One of the objections I constantly come up against in debates is the argument from “that’s not my God or my religion you’re attacking” from believers who accuse atheists of taking scripture too much at face value. Religious moderates may not take stories such as Noah’s Ark and Sodom and Gomorrah literally, but there are plenty of hardcore religious believers who do! They are the people who clearly believe in Richard Dawkins’ assessment of the God of the Old Testament: “arguably the most unpleasant character in all fiction: jealous and proud of it; a petty, unjust, unforgiving control-freak; a vindictive, bloodthirsty ethnic cleanser; a misogynistic, homophobic, racist, infanticidal, genocidal, filicidal, pestilential, megalomaniacal, sadomasochistic, capriciously malevolent bully.”

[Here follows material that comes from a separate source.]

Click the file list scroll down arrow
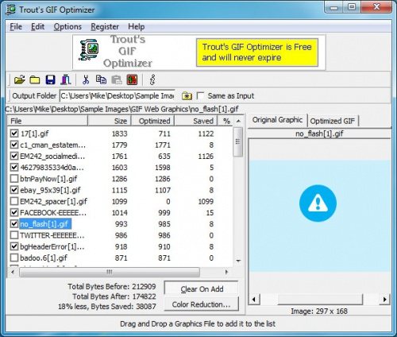 point(238,261)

And they are the people I would rather be kept out of my newspapers or on my television set.
Afterthought
While proofing this piece, I came across Miranda Celeste Hale’s superb response to Rex Murphy’s piece on the National Post website. Murphy had condemned Robertson for providing Dawkins and Hitchens with more ammunition:
He, Robertson, fulfils every agitated secularist’s caricature of a “dedicated” Christian. If Pat Robertson didn’t exist, Richard Dawkins (with a little midwifery from Christopher Hitchens) would have to give birth to him.

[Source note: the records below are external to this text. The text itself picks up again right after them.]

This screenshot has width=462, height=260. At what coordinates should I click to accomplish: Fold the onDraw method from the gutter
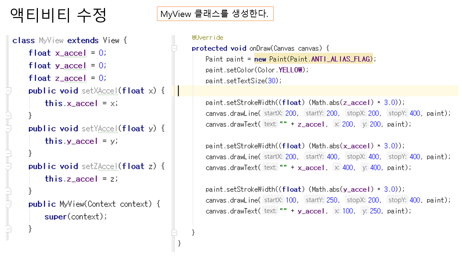point(174,48)
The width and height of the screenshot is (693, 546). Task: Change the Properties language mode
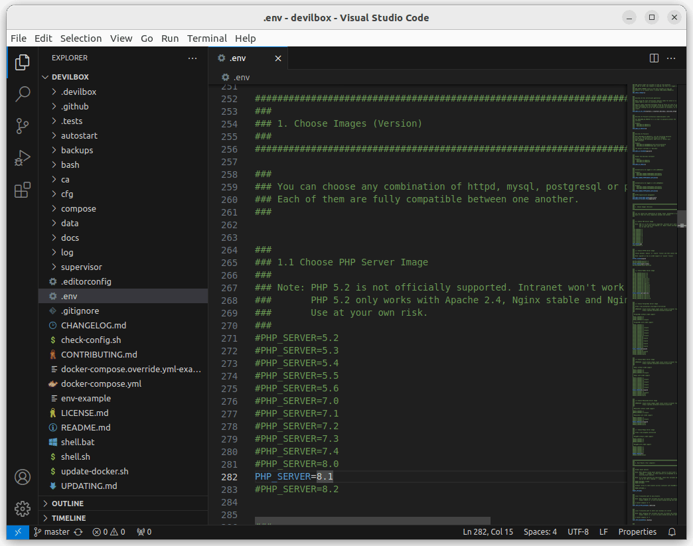(x=637, y=532)
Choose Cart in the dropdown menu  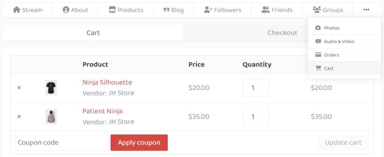tap(345, 68)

Hale’s rejoinder to Murphy beautifully captures the “Oh, atheists just pick on the worst case example” card from religious moderates I eluded to above:
Robertson is no caricature. Quite the opposite, in fact: he embodies and espouses the contents of the Bible on a daily basis. Self-proclaimed “enlightened” Christians can try to deny this all they like. They can claim to be the “real Christians,” the ones who understand that the Bible, when interpreted “correctly,” teaches that God is actually a loving and benevolent deity. In a self-serving manner, these Murphy-ites choose to ignore the violent, sadistic, and cruel nature of the God of the Old Testament, arguing that Robertson and his ilk just don’t get it and that they provide a convenient and easy target for those writers and commentators who are brave enough to question and criticize the automatic and undeserved privilege, respect, and power that is granted to Christianity in public and political discourse. This claim allows Murphy to casually dismiss with a wave of his smug hand the multitude of completely valid criticisms that these writers (and many others) have made…
How, exactly, does Murphy know who is a “real” Christian and who is not? If Murphy is going to play the “real Christian” game, then I’ll play, too: if anyone’s a “real” Christian, it’s Pat Robertson, the living, breathing embodiment of the Bible. The Murphy-ites can deny it until they are blue in the face, but the simple fact is that Robertson perfectly personifies and unashamedly displays the contemptible attitudes and the nasty characteristics of their shared imaginary friend.
Try as they might, those who claim to be “enlightened”, “real” Christians cannot, in the end, distance themselves from the vile and vicious God of their “Good Book” without practicing a galling level of intellectual dishonesty. In that sense, Robertson is the honest one here. He’s an utterly contemptible and awful person to be sure, but it cannot be said that he does not practice exactly what he preaches.